Cancer Program, Broad Institute of MIT and Harvard, Cambridge, MA, USA.
Harvard-MIT Division of Health Sciences and Technology, Harvard Medical School, Boston, MA, USA.
Bioinformatics. 2022 Oct 14;38(20):4677-4686. doi: 10.1093/bioinformatics/btac586.
Somatic copy-number alterations (SCNAs) play an important role in cancer development. Systematic noise in sequencing and array data present a significant challenge to the inference of SCNAs for cancer genome analyses. As part of The Cancer Genome Atlas, the Broad Institute Genome Characterization Center developed the Tangent normalization method to generate copy-number profiles using data from single-nucleotide polymorphism (SNP) arrays and whole-exome sequencing (WES) technologies for over 10 000 pairs of tumors and matched normal samples. Here, we describe the Tangent method, which uses a unique linear combination of normal samples as a reference for each tumor sample, to subtract systematic errors that vary across samples. We also describe a modification of Tangent, called Pseudo-Tangent, which enables denoising through comparisons between tumor profiles when few normal samples are available.
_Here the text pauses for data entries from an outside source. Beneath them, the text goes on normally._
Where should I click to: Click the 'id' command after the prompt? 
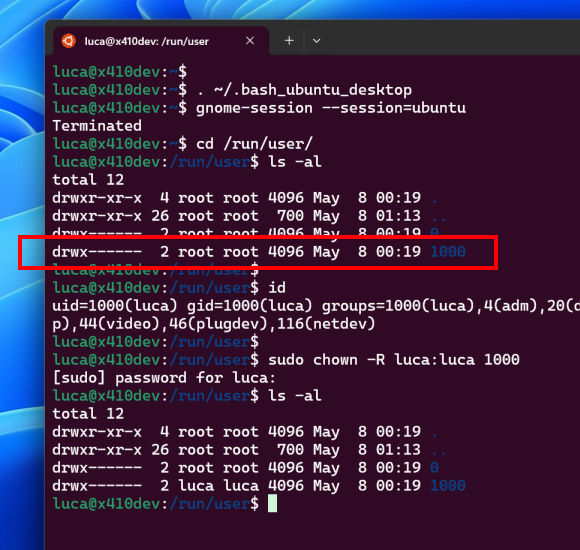point(277,288)
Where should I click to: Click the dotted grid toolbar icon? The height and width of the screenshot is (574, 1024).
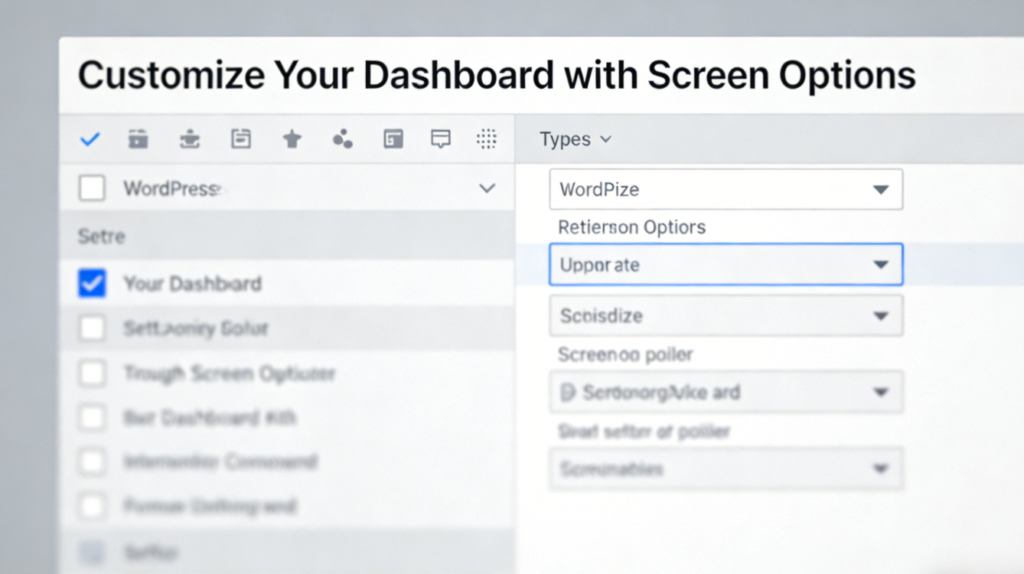[487, 140]
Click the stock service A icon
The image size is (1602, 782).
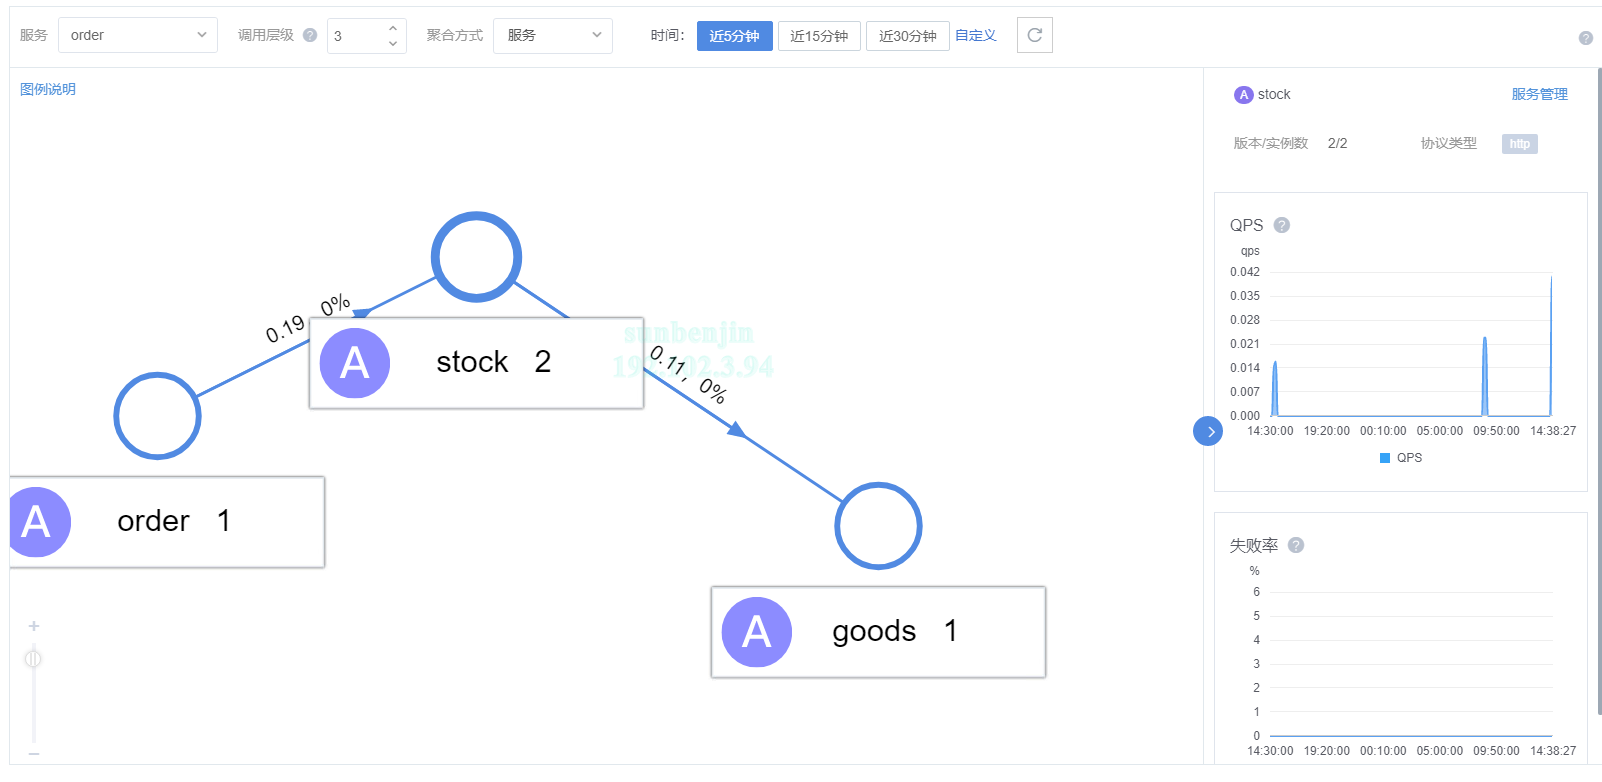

Tangent normalization substantially increases signal-to-noise ratios (SNRs) compared to conventional normalization methods in both SNP array and WES analyses. Tangent and Pseudo-Tangent normalizations improve the SNR by reducing noise with minimal effect on signal and exceed the contribution of other steps in the analysis such as choice of segmentation algorithm. Tangent and Pseudo-Tangent are broadly applicable and enable more accurate inference of SCNAs from DNA sequencing and array data.
Tangent is available at https://github.com/broadinstitute/tangent and as a Docker image (https://hub.docker.com/r/broadinstitute/tangent). Tangent is also the normalization method for the copy-number pipeline in Genome Analysis Toolkit 4 (GATK4).
Supplementary data are available at Bioinformatics online.
体细胞拷贝数改变(SCNAs)在癌症发展中起着重要作用。测序和阵列数据中的系统噪声对癌症基因组分析中 SCNAs 的推断提出了重大挑战。作为癌症基因组图谱的一部分,布罗德研究所基因组特征中心开发了 Tangent 标准化方法,使用来自单核苷酸多态性(SNP)阵列和全外显子测序(WES)技术的数据为超过 10000 对肿瘤和匹配的正常样本生成拷贝数谱。在这里,我们描述了 Tangent 方法,该方法使用正常样本的独特线性组合作为每个肿瘤样本的参考,以减去跨样本变化的系统误差。我们还描述了 Tangent 的一种修改,称为 Pseudo-Tangent,当可用的正常样本很少时,它可以通过比较肿瘤谱来实现去噪。
与 SNP 阵列和 WES 分析中的常规标准化方法相比,Tangent 标准化极大地增加了信号与噪声比(SNR)。Tangent 和 Pseudo-Tangent 标准化通过减少噪声而对信号的影响最小,从而提高 SNR,超过了分析中其他步骤的贡献,例如分段算法的选择。Tangent 和 Pseudo-Tangent 具有广泛的适用性,可以从 DNA 测序和阵列数据中更准确地推断 SCNAs。
Tangent 可在 https://github.com/broadinstitute/tangent 上获得,也可以作为 Docker 映像(https://hub.docker.com/r/broadinstitute/tangent)获得。Tangent 也是基因组分析工具包 4(GATK4)中拷贝数管道的标准化方法。
补充数据可在生物信息学在线获得。